C. Third Party Beneficiary
American Honda also asserts in the motion that it is
a third-party beneficiary of the Sale Contract and the arbitration clause
therein.
American
Honda cites to Ronay Family Limited Partnership
v. Tweed (2013) 216 Cal.App.4th
830, 838-839, where the Court of
Appeal noted that “[t]o invoke the third party beneficiary exception, Tweed and TFI had to show that the arbitration clause of
the account agreement was made expressly for [their] benefit. It is not
necessary that the beneficiary be named and identified as an individual. A
third party may enforce a contract where he shows that he is a member of a
class of persons for whose benefit it was made.”
(Internal quotations and citations omitted.) American Honda concludes that “is a member of the class of persons for whose benefit [the contract]
was made” (Mot. at p. 20:12-13), but does not provide any further analysis or
evidence in support of this position.
In
addition, the Court notes that in Ford Motor
Warranty Cases, the Court of
Appeal noted that “[a] third party beneficiary is
someone who may enforce a contract because the contract is made expressly for
his benefit. A person only incidentally or remotely benefited from a contract
is not a third party beneficiary. Thus, the mere fact that a contract results
in benefits to a third party does not render that party a third party
beneficiary. Nor does knowledge
that the third party may benefit from the contract suffice. Rather, the parties
to the contract must have intended the third party to benefit.” (Ford Motor Warranty Cases, supra, 89 Cal.App.5th
at pp. 1336-1337 [internal quotations and citations omitted, emphasis in
original].) The Ford Motor Warranty Cases Court further noted that “[t]o show the contracting parties
intended to benefit it, a third party must show that, under the express terms
of the contract at issue and any other relevant circumstances under which the
contract was made, (1) the third party would in fact benefit from the contract;
(2) a motivating purpose of the contracting parties was to provide a benefit to
the third party; and (3) permitting the third party to enforce the contract is
consistent with the objectives of the contract and the reasonable expectations
of the contracting parties.” (Id. at p. 1337
[internal quotations omitted, citing Goonewardene v. ADP, LLC (2019)
6 Cal.5th 817, 830].)
In Ford Motor Warranty Cases, the Court of Appeal “agree[d]
with Ngo that
the sale contracts reflect no intention to benefit a vehicle manufacturer
under Goonewardene. First,
nothing in the sale contracts or their arbitration provision offers any direct
‘benefit’ to FMC.” (Ford Motor Warranty Cases, supra,
89 Cal.App.5th at p. 1338.) The Court found that “[s]econd, there is no indication that a benefit to FMC
was the signatories’ ‘motivating purpose’ (Goonewardene, supra, 6 Cal.5th at p. 830) in
contracting for the sale and purchase of a Ford vehicle.

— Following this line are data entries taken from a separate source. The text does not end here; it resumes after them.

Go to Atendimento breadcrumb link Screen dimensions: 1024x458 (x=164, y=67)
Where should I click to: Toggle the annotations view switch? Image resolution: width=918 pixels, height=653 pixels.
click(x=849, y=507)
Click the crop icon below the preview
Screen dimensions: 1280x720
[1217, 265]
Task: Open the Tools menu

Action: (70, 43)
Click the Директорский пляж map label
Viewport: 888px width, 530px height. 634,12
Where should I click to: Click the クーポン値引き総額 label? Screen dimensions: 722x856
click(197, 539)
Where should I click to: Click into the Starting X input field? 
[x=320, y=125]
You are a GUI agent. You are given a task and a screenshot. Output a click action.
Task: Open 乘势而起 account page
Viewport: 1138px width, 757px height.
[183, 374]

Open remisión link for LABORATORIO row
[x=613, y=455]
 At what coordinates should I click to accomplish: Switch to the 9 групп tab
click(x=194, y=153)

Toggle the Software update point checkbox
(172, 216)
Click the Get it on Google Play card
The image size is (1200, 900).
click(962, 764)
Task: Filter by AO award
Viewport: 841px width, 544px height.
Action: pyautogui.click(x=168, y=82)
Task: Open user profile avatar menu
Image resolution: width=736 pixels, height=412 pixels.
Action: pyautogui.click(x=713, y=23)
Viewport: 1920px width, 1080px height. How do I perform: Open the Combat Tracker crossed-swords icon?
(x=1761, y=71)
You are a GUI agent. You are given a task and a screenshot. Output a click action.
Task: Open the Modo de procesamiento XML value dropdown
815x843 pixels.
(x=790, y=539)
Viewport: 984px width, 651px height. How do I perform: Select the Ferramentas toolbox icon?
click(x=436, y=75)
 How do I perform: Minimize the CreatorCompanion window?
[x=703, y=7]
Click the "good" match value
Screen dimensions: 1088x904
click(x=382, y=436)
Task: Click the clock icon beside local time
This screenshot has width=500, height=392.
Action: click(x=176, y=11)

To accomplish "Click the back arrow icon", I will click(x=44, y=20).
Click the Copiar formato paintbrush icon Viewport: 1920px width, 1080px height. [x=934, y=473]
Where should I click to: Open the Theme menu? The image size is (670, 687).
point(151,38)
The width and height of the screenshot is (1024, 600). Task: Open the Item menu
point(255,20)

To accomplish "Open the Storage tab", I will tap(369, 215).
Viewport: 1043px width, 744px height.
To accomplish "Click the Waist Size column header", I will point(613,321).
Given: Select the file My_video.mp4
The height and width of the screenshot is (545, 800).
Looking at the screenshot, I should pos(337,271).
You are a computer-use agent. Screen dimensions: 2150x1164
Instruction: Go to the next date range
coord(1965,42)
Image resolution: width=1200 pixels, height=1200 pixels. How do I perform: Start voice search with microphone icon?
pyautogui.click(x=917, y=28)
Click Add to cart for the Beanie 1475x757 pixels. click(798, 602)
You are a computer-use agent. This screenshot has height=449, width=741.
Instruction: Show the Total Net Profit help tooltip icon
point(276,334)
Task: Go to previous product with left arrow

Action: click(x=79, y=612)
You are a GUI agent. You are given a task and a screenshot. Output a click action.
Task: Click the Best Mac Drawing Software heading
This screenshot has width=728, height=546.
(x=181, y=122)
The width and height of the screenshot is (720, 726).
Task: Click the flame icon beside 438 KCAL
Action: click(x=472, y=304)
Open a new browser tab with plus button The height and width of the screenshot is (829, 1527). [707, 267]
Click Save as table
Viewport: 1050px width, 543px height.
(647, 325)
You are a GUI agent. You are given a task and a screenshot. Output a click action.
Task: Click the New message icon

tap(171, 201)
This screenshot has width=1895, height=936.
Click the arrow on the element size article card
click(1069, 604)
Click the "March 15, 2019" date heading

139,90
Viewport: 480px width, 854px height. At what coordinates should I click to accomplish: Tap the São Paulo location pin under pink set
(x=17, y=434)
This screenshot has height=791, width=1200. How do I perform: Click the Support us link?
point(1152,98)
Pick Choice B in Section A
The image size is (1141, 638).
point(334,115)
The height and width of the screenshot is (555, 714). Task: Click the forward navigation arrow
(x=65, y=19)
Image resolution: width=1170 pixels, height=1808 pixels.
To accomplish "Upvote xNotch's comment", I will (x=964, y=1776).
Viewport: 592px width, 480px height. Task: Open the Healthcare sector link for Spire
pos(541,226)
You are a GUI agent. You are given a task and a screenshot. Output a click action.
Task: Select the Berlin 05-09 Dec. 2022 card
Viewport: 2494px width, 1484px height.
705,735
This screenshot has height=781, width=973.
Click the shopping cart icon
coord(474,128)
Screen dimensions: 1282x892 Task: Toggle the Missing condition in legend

The manifest intent of the parties was to buy, sell and finance a car, and to
allow either the purchaser or the dealer to compel arbitration of the specified
categories of disputes between them, or between the purchaser and any of the
dealer’s ‘employees, agents, successors or assigns.” (Id. at pp. 1338-1339.) The Ford Motor Warranty Cases Court also found that “[f]inally, allowing FMC to
enforce the arbitration provision as a third party beneficiary would be
inconsistent with the ‘reasonable expectations of the contracting parties’ (Goonewardene, supra, 6 Cal.5th at p. 830) where
they twice specifically vested the right of enforcement in the purchaser and
the dealer only.” (Id. at p. 1340.)
Based on the foregoing, the Court does not
find that American Honda has demonstrated that it may compel Plaintiffs to
arbitrate their claims pursuant to the arbitration clause of the subject Sale
Contract.
Conclusion
For the foregoing reasons, American Honda’s motion
to compel arbitration is denied.
American Honda is ordered to provide notice of
this Order.
DATED:
________________________________
Hon.
Teresa A. Beaudet
Judge,
Los Angeles Superior Court
[1]On November 15,
2022, Plaintiffs filed a request for dismissal of Car Pros Honda El Monte, and the third and fourth causes of action of
the Complaint. Dismissal was entered on December 5, 2022.